■ What is expected
From the line that contains "Негидальцы (487, 885)" to the last line of the data, every line is to be transcribed exactly; no other line is to be included.

■ Collected data entries
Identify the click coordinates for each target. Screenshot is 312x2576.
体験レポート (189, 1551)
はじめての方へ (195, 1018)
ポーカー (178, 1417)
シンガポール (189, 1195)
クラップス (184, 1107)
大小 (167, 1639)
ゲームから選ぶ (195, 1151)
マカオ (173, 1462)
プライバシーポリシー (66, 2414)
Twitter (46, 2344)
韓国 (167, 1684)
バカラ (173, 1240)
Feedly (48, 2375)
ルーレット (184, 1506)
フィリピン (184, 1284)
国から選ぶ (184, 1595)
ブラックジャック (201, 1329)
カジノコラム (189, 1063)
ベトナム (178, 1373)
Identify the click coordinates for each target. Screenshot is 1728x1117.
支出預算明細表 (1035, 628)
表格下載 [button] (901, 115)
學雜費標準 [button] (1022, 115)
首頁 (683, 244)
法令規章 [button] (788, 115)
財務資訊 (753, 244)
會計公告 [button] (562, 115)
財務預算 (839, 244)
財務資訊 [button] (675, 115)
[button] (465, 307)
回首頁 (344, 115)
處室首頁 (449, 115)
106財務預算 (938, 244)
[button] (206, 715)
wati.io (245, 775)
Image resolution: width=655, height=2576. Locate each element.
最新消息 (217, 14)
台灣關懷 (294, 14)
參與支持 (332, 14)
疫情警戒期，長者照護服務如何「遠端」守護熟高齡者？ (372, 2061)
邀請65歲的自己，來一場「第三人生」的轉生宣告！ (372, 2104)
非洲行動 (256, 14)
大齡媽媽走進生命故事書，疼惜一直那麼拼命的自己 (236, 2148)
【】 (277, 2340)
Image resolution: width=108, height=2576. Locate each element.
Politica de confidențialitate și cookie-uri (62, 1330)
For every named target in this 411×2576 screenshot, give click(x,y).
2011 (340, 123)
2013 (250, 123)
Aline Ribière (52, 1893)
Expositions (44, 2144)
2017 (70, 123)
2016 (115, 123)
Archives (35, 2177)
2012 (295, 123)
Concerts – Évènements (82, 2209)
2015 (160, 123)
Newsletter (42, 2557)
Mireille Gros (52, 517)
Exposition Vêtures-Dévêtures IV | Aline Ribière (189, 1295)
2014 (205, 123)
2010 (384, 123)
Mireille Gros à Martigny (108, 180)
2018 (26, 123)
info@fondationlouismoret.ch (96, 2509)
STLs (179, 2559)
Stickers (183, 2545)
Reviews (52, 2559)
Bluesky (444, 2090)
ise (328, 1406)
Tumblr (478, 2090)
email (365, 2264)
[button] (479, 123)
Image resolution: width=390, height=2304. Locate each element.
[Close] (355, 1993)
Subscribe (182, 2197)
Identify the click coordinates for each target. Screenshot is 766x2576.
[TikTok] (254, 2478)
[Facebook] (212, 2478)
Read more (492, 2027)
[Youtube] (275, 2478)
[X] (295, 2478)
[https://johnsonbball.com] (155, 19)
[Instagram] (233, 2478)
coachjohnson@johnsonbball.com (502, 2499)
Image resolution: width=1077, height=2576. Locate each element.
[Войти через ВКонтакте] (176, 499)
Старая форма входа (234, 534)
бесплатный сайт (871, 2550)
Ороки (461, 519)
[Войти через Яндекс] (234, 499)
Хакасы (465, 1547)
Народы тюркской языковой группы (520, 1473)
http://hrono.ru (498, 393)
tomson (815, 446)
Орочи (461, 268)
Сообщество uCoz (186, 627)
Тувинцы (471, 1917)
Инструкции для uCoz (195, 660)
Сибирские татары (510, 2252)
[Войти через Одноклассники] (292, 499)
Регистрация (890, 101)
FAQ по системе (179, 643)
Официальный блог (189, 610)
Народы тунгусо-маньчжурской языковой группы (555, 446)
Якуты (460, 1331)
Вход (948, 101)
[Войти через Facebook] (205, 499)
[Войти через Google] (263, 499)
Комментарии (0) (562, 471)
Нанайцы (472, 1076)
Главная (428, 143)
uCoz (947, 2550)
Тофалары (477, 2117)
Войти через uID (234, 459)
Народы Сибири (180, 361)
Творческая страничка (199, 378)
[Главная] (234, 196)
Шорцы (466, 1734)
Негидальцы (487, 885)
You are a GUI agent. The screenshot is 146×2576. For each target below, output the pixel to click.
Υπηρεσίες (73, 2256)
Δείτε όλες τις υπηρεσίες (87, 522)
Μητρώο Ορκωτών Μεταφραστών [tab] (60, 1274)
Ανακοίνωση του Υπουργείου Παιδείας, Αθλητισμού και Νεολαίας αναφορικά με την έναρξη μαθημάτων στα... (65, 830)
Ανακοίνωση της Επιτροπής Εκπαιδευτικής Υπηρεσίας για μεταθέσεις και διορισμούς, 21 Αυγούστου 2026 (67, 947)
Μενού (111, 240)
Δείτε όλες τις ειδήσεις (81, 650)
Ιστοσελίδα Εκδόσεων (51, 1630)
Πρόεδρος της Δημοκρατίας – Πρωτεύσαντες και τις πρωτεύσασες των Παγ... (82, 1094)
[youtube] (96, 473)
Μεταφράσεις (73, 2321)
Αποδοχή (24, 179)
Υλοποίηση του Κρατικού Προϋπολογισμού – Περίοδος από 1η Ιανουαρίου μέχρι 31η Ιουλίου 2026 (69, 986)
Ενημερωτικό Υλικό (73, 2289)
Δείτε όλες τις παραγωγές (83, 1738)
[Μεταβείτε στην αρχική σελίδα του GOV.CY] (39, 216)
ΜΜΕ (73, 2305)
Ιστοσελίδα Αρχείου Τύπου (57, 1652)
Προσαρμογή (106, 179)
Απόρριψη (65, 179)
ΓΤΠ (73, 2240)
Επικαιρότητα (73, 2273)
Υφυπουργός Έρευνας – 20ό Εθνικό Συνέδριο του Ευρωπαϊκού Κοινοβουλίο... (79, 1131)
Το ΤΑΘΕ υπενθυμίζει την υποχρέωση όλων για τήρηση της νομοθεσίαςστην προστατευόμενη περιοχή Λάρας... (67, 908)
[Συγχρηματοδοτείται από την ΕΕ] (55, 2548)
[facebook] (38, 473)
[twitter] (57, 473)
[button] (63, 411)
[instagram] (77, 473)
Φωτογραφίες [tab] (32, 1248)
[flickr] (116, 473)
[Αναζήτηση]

■ Answer to this task
Негидальцы (487, 885)
You are a GUI agent. The screenshot is 146×2576. For each target below, output the pixel to click.
Υπηρεσίες (73, 2256)
Δείτε όλες τις υπηρεσίες (87, 522)
Μητρώο Ορκωτών Μεταφραστών [tab] (60, 1274)
Ανακοίνωση του Υπουργείου Παιδείας, Αθλητισμού και Νεολαίας αναφορικά με την έναρξη μαθημάτων στα... (65, 830)
Ανακοίνωση της Επιτροπής Εκπαιδευτικής Υπηρεσίας για μεταθέσεις και διορισμούς, 21 Αυγούστου 2026 (67, 947)
Μενού (111, 240)
Δείτε όλες τις ειδήσεις (81, 650)
Ιστοσελίδα Εκδόσεων (51, 1630)
Πρόεδρος της Δημοκρατίας – Πρωτεύσαντες και τις πρωτεύσασες των Παγ... (82, 1094)
[youtube] (96, 473)
Μεταφράσεις (73, 2321)
Αποδοχή (24, 179)
Υλοποίηση του Κρατικού Προϋπολογισμού – Περίοδος από 1η Ιανουαρίου μέχρι 31η Ιουλίου 2026 (69, 986)
Ενημερωτικό Υλικό (73, 2289)
Δείτε όλες τις παραγωγές (83, 1738)
[Μεταβείτε στην αρχική σελίδα του GOV.CY] (39, 216)
ΜΜΕ (73, 2305)
Ιστοσελίδα Αρχείου Τύπου (57, 1652)
Προσαρμογή (106, 179)
Απόρριψη (65, 179)
ΓΤΠ (73, 2240)
Επικαιρότητα (73, 2273)
Υφυπουργός Έρευνας – 20ό Εθνικό Συνέδριο του Ευρωπαϊκού Κοινοβουλίο... (79, 1131)
Το ΤΑΘΕ υπενθυμίζει την υποχρέωση όλων για τήρηση της νομοθεσίαςστην προστατευόμενη περιοχή Λάρας... (67, 908)
[Συγχρηματοδοτείται από την ΕΕ] (55, 2548)
[facebook] (38, 473)
[twitter] (57, 473)
[button] (63, 411)
[instagram] (77, 473)
Φωτογραφίες [tab] (32, 1248)
[flickr] (116, 473)
[Αναζήτηση]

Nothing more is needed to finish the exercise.